>>>

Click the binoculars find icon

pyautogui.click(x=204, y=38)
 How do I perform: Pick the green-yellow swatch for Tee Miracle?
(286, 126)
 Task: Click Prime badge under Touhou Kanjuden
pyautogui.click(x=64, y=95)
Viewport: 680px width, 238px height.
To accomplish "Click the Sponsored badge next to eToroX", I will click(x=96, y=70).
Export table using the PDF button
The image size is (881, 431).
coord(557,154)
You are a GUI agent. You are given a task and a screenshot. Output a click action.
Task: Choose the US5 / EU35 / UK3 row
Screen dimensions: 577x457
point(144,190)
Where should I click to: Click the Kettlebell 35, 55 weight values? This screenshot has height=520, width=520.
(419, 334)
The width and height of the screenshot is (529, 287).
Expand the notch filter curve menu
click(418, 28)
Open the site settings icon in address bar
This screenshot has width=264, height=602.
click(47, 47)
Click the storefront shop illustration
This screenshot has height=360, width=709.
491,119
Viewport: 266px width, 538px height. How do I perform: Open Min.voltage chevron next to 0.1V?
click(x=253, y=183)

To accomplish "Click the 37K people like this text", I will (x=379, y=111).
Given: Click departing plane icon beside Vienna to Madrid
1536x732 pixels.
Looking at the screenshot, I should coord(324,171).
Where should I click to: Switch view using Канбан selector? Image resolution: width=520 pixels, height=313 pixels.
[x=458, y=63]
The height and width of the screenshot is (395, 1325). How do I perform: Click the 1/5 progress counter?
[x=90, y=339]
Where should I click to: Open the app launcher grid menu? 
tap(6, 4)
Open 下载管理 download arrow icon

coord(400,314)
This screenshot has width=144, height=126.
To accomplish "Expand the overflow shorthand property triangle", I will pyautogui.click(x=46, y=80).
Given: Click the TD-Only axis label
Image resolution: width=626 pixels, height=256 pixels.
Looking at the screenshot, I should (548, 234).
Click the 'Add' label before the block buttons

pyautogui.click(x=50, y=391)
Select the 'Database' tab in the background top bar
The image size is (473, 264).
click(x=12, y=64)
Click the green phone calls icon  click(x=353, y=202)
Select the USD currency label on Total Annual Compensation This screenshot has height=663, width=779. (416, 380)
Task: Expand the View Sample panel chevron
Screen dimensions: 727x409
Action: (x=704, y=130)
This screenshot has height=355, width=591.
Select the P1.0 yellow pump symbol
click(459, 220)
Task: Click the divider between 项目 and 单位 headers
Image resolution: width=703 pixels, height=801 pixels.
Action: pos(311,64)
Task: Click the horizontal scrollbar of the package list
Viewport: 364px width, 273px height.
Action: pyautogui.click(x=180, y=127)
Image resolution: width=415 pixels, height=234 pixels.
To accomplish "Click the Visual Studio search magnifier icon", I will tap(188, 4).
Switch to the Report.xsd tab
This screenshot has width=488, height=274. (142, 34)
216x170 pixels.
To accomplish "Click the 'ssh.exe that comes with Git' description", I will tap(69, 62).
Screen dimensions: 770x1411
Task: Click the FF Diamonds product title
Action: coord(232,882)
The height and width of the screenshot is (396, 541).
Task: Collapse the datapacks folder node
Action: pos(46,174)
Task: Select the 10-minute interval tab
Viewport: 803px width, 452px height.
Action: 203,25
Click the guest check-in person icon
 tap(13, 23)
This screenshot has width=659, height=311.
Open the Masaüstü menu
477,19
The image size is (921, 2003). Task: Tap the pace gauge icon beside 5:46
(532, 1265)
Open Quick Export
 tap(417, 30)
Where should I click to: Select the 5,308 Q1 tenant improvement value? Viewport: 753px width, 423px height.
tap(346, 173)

<<<

* **Exercise instructions**: From the listing above, return the lines starting at the one with "Image resolution: width=626" and ending at the one with "Select the 'Database'", both kept, exactly as they appear and nothing more.

* **Exercise output**:
Image resolution: width=626 pixels, height=256 pixels.
Looking at the screenshot, I should (548, 234).
Click the 'Add' label before the block buttons

pyautogui.click(x=50, y=391)
Select the 'Database' tab in the background top bar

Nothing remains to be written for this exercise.